*EXERCISE DETAILS*. Find the line containing "Verstanden [button] (1712, 1349)" in the records below. Copy exactly that line and each one after it, ending at the line containing "Elisabetta Franchi (52, 306)", and nothing more.

-- THE INPUT follows --

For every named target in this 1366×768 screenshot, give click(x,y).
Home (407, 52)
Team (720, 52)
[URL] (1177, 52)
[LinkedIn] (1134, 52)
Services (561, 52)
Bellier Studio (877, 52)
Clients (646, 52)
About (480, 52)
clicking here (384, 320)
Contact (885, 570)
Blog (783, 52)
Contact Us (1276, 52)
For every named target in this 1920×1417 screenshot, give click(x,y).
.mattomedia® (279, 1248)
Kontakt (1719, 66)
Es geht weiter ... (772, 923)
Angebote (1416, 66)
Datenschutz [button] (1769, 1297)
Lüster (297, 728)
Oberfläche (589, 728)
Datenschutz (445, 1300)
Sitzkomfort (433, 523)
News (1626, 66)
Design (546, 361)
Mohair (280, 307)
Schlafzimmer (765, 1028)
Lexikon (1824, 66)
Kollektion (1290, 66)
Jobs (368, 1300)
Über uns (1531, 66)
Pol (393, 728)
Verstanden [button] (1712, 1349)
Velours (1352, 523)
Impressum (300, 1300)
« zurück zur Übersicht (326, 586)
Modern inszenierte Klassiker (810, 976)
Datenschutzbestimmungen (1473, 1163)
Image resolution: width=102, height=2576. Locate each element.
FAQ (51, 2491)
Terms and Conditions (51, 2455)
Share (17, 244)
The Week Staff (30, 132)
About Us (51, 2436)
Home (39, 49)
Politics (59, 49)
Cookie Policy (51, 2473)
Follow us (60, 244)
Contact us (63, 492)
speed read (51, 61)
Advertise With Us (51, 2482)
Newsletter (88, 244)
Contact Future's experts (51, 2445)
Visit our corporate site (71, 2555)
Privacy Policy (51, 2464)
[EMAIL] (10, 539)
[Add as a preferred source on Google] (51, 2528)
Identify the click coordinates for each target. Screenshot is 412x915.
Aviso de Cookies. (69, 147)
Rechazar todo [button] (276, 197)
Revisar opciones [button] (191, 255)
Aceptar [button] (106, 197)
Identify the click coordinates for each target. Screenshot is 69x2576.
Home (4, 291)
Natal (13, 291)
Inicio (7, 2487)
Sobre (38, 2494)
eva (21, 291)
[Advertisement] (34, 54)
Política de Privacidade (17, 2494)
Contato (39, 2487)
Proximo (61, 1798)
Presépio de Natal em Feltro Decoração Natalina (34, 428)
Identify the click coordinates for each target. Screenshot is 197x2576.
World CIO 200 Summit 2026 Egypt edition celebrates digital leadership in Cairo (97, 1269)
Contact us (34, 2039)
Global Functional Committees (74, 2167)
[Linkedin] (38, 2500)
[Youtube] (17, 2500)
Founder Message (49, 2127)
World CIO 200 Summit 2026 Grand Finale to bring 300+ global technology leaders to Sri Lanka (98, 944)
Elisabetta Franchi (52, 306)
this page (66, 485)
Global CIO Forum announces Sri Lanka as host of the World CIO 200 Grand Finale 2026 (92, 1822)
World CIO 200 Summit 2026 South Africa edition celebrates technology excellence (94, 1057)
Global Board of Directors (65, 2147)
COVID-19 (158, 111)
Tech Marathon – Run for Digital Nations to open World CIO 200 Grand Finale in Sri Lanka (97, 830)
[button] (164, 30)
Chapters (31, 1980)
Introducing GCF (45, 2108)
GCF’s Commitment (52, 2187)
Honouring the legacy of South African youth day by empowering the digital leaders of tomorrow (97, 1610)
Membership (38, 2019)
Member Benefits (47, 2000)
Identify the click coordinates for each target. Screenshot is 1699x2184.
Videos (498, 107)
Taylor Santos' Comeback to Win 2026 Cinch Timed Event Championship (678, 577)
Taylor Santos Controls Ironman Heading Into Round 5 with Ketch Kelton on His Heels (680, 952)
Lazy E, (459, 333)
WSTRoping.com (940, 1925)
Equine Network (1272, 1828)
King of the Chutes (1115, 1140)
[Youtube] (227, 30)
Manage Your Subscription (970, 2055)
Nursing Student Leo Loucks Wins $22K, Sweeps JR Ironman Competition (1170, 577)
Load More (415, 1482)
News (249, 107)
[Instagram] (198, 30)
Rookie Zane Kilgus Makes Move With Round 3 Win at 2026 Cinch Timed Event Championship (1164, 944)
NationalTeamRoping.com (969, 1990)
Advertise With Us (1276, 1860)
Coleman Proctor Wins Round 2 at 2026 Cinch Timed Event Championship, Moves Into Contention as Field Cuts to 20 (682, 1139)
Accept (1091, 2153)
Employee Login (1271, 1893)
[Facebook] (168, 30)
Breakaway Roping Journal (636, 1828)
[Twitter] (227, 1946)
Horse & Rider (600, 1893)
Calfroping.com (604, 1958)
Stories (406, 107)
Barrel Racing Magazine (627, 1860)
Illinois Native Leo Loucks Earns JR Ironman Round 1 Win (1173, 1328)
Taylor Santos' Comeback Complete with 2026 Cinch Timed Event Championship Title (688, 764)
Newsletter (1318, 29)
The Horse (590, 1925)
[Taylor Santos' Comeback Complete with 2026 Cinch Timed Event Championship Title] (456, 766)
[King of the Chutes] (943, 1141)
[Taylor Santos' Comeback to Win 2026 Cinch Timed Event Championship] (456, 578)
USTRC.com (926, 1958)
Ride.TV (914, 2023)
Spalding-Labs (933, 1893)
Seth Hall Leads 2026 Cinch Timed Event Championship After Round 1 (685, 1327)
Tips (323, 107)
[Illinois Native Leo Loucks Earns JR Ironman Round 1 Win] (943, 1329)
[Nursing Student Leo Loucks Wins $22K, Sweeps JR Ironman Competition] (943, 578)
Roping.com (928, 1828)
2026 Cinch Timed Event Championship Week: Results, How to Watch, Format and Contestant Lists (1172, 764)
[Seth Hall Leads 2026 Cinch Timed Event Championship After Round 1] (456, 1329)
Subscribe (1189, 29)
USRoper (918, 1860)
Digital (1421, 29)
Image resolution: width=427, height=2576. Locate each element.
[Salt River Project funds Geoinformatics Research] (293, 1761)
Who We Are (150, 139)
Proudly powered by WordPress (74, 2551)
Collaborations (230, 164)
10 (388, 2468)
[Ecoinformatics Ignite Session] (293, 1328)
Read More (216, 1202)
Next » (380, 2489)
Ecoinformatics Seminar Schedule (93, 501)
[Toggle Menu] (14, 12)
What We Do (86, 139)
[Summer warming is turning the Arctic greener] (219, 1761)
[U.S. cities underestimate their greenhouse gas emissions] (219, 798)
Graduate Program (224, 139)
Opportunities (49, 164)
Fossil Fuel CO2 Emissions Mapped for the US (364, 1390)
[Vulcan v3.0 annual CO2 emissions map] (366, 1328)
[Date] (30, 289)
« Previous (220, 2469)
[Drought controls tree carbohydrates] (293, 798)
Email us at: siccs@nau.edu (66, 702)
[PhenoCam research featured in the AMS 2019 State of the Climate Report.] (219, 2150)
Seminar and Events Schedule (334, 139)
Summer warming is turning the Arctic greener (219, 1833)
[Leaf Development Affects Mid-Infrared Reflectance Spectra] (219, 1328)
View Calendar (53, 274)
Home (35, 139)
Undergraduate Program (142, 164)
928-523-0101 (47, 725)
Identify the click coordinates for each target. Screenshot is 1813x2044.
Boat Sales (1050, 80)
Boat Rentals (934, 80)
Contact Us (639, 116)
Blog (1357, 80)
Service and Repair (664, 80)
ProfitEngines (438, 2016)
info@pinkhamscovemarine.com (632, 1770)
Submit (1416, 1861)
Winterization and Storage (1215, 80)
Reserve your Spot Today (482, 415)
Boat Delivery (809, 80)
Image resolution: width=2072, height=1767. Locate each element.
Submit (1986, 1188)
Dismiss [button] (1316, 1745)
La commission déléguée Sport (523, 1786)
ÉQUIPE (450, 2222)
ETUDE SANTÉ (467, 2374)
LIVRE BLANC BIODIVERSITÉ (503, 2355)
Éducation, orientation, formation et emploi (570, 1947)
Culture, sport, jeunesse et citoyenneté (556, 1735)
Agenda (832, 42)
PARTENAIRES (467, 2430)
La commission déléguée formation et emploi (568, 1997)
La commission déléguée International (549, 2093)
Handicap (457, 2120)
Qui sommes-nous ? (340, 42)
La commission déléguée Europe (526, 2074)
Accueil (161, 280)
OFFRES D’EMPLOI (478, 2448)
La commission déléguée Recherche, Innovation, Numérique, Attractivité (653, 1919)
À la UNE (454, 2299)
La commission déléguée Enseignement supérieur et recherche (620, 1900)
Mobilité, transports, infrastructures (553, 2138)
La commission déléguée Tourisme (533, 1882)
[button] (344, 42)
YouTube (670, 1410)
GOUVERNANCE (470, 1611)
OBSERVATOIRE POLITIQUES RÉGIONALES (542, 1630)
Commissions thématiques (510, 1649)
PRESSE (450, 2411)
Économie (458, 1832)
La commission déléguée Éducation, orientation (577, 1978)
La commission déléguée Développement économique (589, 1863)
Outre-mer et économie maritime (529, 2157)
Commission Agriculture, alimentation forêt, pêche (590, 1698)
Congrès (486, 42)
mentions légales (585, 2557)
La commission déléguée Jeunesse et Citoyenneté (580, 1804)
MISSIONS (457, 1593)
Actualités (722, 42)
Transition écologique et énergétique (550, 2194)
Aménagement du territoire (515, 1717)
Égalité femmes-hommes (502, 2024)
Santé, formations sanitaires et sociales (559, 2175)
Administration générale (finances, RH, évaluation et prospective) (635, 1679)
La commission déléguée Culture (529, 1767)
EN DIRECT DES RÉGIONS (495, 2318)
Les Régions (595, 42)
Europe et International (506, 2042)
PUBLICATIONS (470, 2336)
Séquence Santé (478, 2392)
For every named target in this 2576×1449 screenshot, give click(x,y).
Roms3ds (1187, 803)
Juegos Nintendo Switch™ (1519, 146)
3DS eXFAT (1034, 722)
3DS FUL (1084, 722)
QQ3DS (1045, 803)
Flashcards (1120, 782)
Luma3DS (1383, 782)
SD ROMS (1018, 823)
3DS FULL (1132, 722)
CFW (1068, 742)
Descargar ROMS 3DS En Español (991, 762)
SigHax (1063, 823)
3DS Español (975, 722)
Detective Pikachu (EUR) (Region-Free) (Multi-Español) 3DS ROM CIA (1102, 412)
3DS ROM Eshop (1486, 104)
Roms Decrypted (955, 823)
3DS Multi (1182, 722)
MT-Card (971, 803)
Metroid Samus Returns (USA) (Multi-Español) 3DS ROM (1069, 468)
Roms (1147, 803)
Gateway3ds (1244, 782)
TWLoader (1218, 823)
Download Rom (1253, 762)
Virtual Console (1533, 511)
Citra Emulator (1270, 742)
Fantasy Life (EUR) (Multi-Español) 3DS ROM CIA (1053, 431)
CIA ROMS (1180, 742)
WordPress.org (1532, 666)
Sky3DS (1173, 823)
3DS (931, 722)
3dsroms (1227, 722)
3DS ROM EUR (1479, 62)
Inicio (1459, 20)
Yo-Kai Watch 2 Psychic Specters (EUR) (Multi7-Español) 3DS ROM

-- THE INPUT concluded --

*SOLVED EXERCISE*.
Verstanden [button] (1712, 1349)
Velours (1352, 523)
Impressum (300, 1300)
« zurück zur Übersicht (326, 586)
Modern inszenierte Klassiker (810, 976)
Datenschutzbestimmungen (1473, 1163)
Image resolution: width=102, height=2576. Locate each element.
FAQ (51, 2491)
Terms and Conditions (51, 2455)
Share (17, 244)
The Week Staff (30, 132)
About Us (51, 2436)
Home (39, 49)
Politics (59, 49)
Cookie Policy (51, 2473)
Follow us (60, 244)
Contact us (63, 492)
speed read (51, 61)
Advertise With Us (51, 2482)
Newsletter (88, 244)
Contact Future's experts (51, 2445)
Visit our corporate site (71, 2555)
Privacy Policy (51, 2464)
[EMAIL] (10, 539)
[Add as a preferred source on Google] (51, 2528)
Identify the click coordinates for each target. Screenshot is 412x915.
Aviso de Cookies. (69, 147)
Rechazar todo [button] (276, 197)
Revisar opciones [button] (191, 255)
Aceptar [button] (106, 197)
Identify the click coordinates for each target. Screenshot is 69x2576.
Home (4, 291)
Natal (13, 291)
Inicio (7, 2487)
Sobre (38, 2494)
eva (21, 291)
[Advertisement] (34, 54)
Política de Privacidade (17, 2494)
Contato (39, 2487)
Proximo (61, 1798)
Presépio de Natal em Feltro Decoração Natalina (34, 428)
Identify the click coordinates for each target. Screenshot is 197x2576.
World CIO 200 Summit 2026 Egypt edition celebrates digital leadership in Cairo (97, 1269)
Contact us (34, 2039)
Global Functional Committees (74, 2167)
[Linkedin] (38, 2500)
[Youtube] (17, 2500)
Founder Message (49, 2127)
World CIO 200 Summit 2026 Grand Finale to bring 300+ global technology leaders to Sri Lanka (98, 944)
Elisabetta Franchi (52, 306)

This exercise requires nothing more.